Inhibition of interleukin 1-mediated proteoglycan degradation in bovine articular cartilage explants by addition of sodium hyaluronate.

The effect of exogenous hyaluronate on normal cartilage metabolism and interleukin-1 (IL-1)-induced cartilage matrix degradation was investigated in a bovine cartilage explant culture system. Addition of hyaluronate at a concentration of 1.5 mg/ml to cartilage culture explants consistently decreased normal proteoglycan release from the matrix to a value less than that found in control cultures. Addition of 1.5 mg of hyaluronate/ml to IL-1 stimulated cartilage culture systems reduced proteoglycan release from the matrix by 83 to 113%. The reduction in control and IL-1-stimulated proteoglycan degradation by hyaluronate had a concentration-dependent trend. Evaluation of alterations in protein (enzyme) release by IL-1-stimulated chondrocytes after introduction of hyaluronate was evaluated by use of sodium dodecyl sulfate agar gel electrophoresis of cartilage-conditioned media. The quantity or the molecular weight profile of IL-1-induced proteins did not differ after introduction of hyaluronate into the culture system.
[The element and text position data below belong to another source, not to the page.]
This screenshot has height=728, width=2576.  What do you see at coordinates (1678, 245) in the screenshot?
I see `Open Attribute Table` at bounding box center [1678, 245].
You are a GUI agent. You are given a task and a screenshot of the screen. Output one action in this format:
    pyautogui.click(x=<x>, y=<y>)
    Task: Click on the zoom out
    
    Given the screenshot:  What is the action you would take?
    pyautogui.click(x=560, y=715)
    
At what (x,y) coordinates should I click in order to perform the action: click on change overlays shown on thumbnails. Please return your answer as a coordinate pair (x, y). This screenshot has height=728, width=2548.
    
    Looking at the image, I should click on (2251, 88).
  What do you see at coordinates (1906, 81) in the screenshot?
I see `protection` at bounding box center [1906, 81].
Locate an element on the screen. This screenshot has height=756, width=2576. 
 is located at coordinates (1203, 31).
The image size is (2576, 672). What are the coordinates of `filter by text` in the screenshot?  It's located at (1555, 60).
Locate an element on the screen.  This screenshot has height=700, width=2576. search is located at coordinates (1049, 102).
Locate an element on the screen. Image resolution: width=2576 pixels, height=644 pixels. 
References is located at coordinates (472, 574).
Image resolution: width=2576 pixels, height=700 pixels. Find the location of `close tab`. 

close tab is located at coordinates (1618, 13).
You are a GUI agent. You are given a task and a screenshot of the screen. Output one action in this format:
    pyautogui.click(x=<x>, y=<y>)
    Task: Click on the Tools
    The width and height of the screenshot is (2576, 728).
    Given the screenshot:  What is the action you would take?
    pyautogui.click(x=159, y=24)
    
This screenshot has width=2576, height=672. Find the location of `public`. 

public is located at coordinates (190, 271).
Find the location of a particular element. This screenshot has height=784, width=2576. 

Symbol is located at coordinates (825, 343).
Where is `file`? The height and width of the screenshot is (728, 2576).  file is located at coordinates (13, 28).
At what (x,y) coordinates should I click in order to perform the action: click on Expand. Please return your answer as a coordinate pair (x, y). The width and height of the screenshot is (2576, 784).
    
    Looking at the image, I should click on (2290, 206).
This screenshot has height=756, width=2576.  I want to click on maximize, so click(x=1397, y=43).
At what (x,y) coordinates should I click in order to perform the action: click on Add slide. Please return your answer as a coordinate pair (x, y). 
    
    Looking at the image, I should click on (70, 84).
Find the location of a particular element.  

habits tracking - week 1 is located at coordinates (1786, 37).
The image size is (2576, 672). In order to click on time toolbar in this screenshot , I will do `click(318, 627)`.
Results indicate that introduction of high molecular weight hyaluronate into cartilage culture systems results in a decrease in proteoglycan release from the matrix in control systems, as well as in cultures incubated with IL-1. Because IL-1-stimulated protein synthesis by chondrocytes remains unchanged after addition of exogenous hyaluronate, the mechanism of inhibition of matrix degradation does not appear to be interference with binding of IL-1 to chondrocytes or to be inhibition of the production of neutral metalloproteases, including stromelysin.